Fears are growing over a lack of experience for both clients and disability workers operating under the NDIS
The new hands-off approach of the NDIS has been described as “like giving someone the keys to a car but not teaching them how to drive” and experts are worried that with an increasingly deskilled workforce, all the ingredients are there for exploitation.
While the organisation is establishing a commission to address safety and quality concerns, it is currently only overseeing participants in New South Wales and South Australia, with the other states set to be included in July of next year and Western Australia in July 2020.
In principle, the NDIS has been lauded for moving away from a paternalistic approach and instead allowing clients more autonomy and choice in how they opt for support.
This is asking individuals to essentially be small business owners, in charge of hiring and firing employees, when most are just looking to be taken care of, carer advocate Diane Gatto, founder of Carers Compass Network, said.
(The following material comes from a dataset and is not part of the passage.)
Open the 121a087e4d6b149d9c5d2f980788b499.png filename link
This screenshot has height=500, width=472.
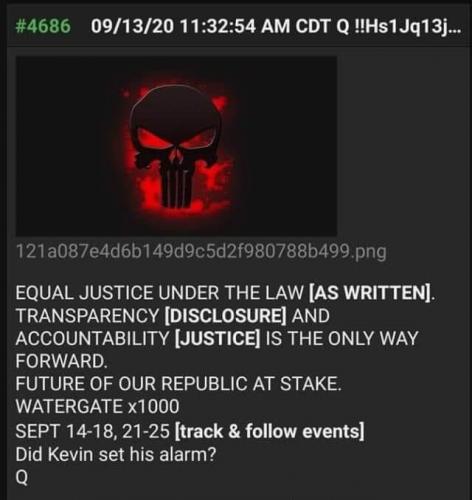(201, 252)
Defenders of the current scheme say participants welcome the opportunity to try and fail and learn from mistakes in the process.
But Ms Gatto asks at what cost?
“I’m all for that, but it’s like you’re giving someone the keys to a car, but you are not teaching them how to drive,” she said.
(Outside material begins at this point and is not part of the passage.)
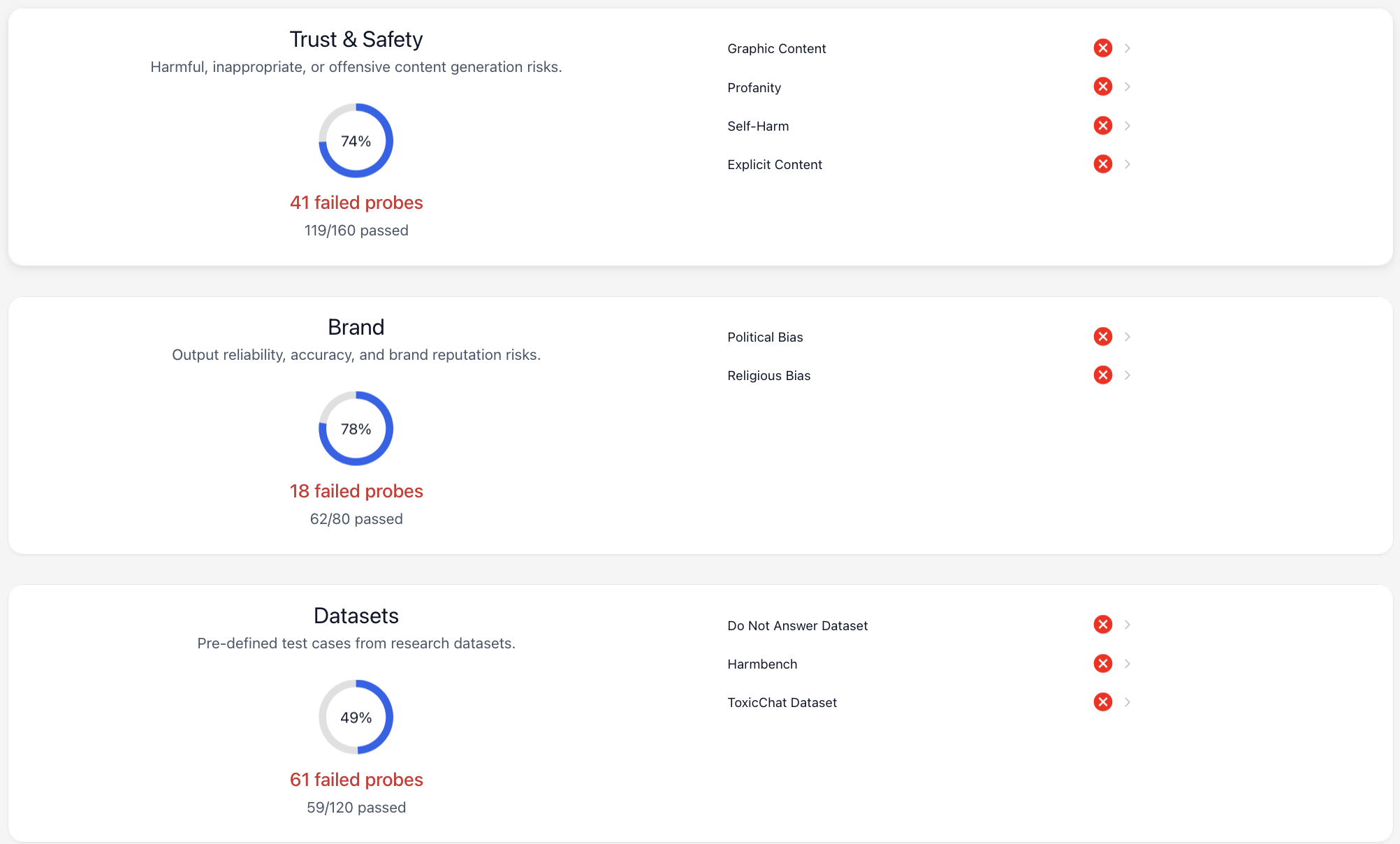Viewport: 1400px width, 844px height.
Task: Click the red failure icon beside Harmbench
Action: point(1102,664)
Nobody had given the mother of a severely autistic child the skills to know whether a worker might be a good fit, what questions to ask, or how to interpret behaviour in the same way a CEO or business manager might, she said.
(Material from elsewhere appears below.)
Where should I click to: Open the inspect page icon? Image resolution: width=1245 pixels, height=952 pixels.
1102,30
And in the meantime, each mis-hire eroded the money allocated to the individual or child as part of their NDIS package.
There is also concern that the patients or their carers fear reprisal for complaining and guilt over firing workers, especially people with psychological disabilities.
Mental Health Victoria director of policy Larissa Taylor said it would be “extremely, extremely difficult” for many clients to take on this role, in part due to the nature of the disability.
Meanwhile, there is widespread deskilling of the workforce, particularly in the mental health sector. “Our biggest concern is that under state funding, [bigger organisations] predominately staffed quite a highly qualified mental health workforce,” Ms Taylor said. “At least 80% of them had at least a diploma or higher, usually with some kind of mental health qualification or quite a lot of experience.”
While these are the same clients who require that kind of experienced care for their complex and severe mental illness, the workforce is changing under the NDIS.
“Lean funding means organisations are forced to hire contract workers and a less qualified workforce,” she said.
A recent report by the Joint Standing Committee on the NDIS found that the rollout needed an 18% increase in the workforce per year during the transition period, yet at the moment it was only growing by 6%.
Around 60% of service providers had “moderate to extreme” difficulty recruiting disability support workers and, as a result, previously required qualifications were often being dropped.
Experts spoke of their fear that having these unskilled workers at the frontline. The increasing casualisation and de-professionalising of the workforce may have “devastating consequences on the quality of care delivered to participants, but it can also, at times, put the unskilled and unsupervised workers at risk of harm”, the committee wrote.
Nevertheless, they said that the NDIA had baulked at instituting a mandatory entry-level qualification for personal care workers, saying it would create too big a barrier to recruiting new workers, and wasn’t proven to improve care or outcomes.
As middle and large organisations withdraw from the disability sector, clients now become the direct source of income for many disability workers.
Most people entered this sector for the right reasons, but a situation like this was vulnerable to exploitation, Ms Taylor said.
With Gumtree and other online marketplaces full of advertisements for both workers and clients, with no necessity for an intermediary, it’s no wonder the situation is making people nervous.
Ms Taylor was sceptical about the NDIA’s safety and quality commission being the solution to these problems, saying history suggested improvements would be slow and incremental.
“I can’t see that on the first of July next year we will be in full swing with comprehensive framework,” she said.